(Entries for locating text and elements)
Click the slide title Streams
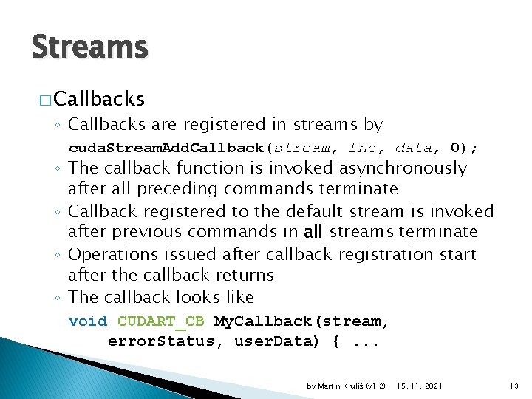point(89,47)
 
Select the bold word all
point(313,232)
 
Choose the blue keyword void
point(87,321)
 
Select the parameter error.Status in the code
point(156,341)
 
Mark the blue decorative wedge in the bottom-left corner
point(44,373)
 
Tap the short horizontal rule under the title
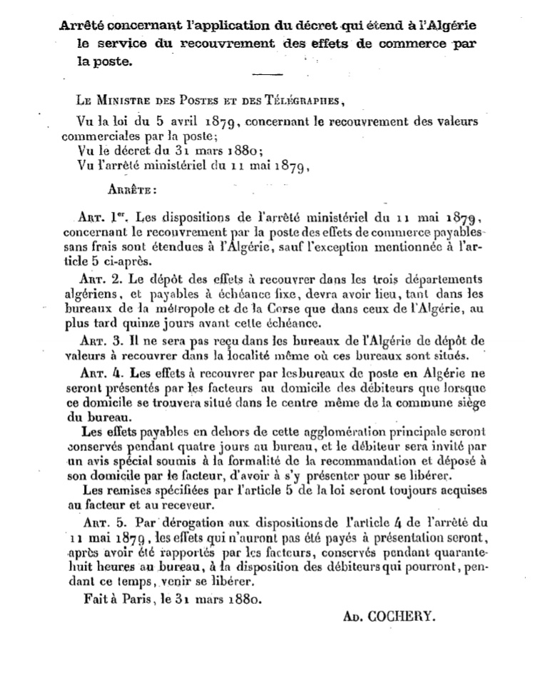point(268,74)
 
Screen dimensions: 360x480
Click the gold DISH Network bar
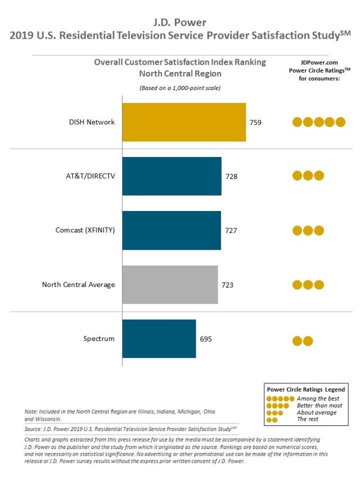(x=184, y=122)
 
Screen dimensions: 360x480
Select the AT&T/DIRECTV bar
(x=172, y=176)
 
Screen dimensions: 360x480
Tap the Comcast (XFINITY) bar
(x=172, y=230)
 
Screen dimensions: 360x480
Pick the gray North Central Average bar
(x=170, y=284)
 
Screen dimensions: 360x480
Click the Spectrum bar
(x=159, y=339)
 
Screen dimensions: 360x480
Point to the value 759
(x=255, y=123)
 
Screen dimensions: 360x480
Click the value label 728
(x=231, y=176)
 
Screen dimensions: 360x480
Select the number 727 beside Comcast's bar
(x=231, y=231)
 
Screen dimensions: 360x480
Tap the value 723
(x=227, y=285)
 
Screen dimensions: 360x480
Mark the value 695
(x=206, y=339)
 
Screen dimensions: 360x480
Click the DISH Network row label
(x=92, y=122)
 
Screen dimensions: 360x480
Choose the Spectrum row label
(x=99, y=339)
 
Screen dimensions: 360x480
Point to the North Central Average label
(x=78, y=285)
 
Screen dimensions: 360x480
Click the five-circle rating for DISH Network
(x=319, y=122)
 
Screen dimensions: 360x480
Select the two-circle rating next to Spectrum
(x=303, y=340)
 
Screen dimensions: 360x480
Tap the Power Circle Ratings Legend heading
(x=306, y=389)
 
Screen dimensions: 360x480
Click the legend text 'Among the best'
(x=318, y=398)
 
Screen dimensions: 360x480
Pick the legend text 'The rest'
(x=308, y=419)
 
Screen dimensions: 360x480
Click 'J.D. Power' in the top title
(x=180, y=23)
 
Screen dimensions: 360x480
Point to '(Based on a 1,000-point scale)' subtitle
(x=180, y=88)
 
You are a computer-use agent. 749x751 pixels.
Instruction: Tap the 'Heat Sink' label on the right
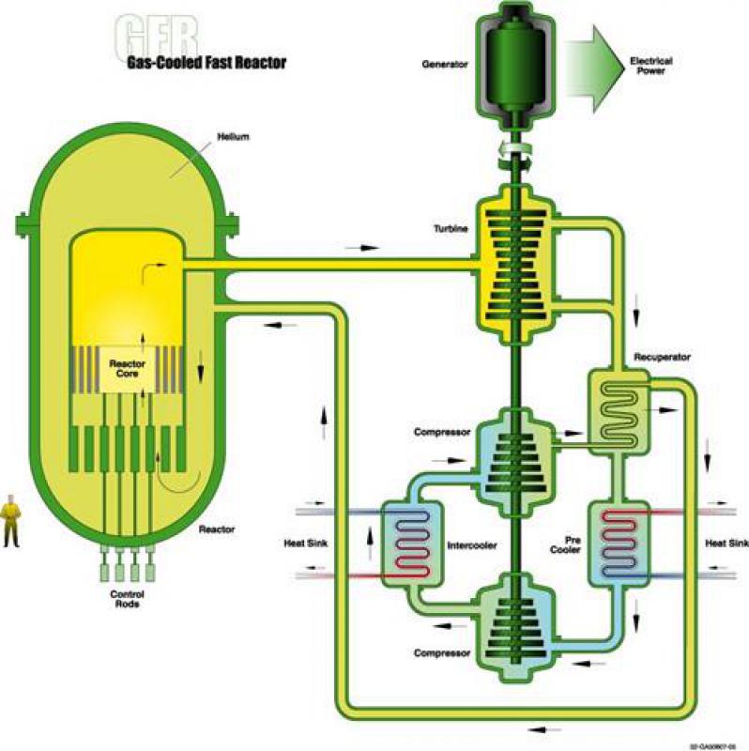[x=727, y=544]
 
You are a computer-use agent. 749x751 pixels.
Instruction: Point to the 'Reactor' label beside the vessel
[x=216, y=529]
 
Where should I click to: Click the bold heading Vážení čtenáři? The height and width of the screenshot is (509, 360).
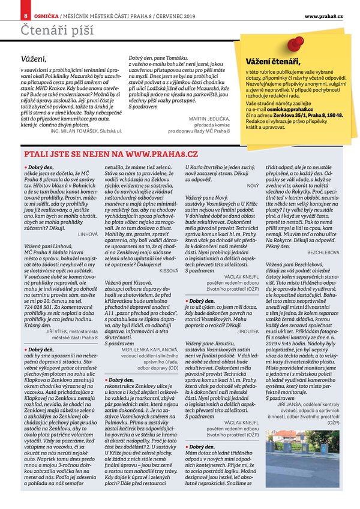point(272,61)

WRITTEN EXERCISE
Change every "Screen dimensions" in the listing to "Display size" and reproduce the listing with everything else unchanged. Leave the pictures out.

EXPECTED ANSWER
Click the slide title Streams
point(89,47)
 
Select the bold word all
point(313,232)
 
Choose the blue keyword void
point(87,321)
 
Select the parameter error.Status in the code
point(156,341)
 
Mark the blue decorative wedge in the bottom-left corner
point(44,373)
 
Tap the short horizontal rule under the title
point(268,74)
 
Display size: 360x480
Click the gold DISH Network bar
(x=184, y=122)
 
Display size: 360x480
Select the AT&T/DIRECTV bar
(x=172, y=176)
 
Display size: 360x480
Tap the Comcast (XFINITY) bar
(x=172, y=230)
 
Display size: 360x480
Pick the gray North Central Average bar
(x=170, y=284)
 
Display size: 360x480
Click the Spectrum bar
(x=159, y=339)
 
Display size: 360x480
Point to the value 759
(x=255, y=123)
 
Display size: 360x480
Click the value label 728
(x=231, y=176)
 
Display size: 360x480
Select the number 727 beside Comcast's bar
(x=231, y=231)
 
Display size: 360x480
Tap the value 723
(x=227, y=285)
 
Display size: 360x480
Mark the value 695
(x=206, y=339)
 
Display size: 360x480
Click the DISH Network row label
(x=92, y=122)
 
Display size: 360x480
Choose the Spectrum row label
(x=99, y=339)
 
Display size: 360x480
Point to the North Central Average label
(x=78, y=285)
 
Display size: 360x480
Click the five-circle rating for DISH Network
(x=319, y=122)
 
Display size: 360x480
Select the two-circle rating next to Spectrum
(x=303, y=340)
 
Display size: 360x480
Tap the Power Circle Ratings Legend heading
(x=306, y=389)
 
Display size: 360x480
Click the legend text 'Among the best'
(x=318, y=398)
 
Display size: 360x480
Pick the legend text 'The rest'
(x=308, y=419)
 
Display size: 360x480
Click 'J.D. Power' in the top title
(x=180, y=23)
 
Display size: 360x480
Point to '(Based on a 1,000-point scale)' subtitle
(x=180, y=88)
 
You are a computer-use agent. 749x751 pixels.
Instruction: Tap the 'Heat Sink' label on the right
[x=727, y=544]
 
You are a computer-use agent. 749x751 pixels.
Instruction: Point to the 'Reactor' label beside the vessel
[x=216, y=529]
 
Where should I click to: Click the bold heading Vážení čtenáři? The height and width of the screenshot is (509, 360).
point(272,61)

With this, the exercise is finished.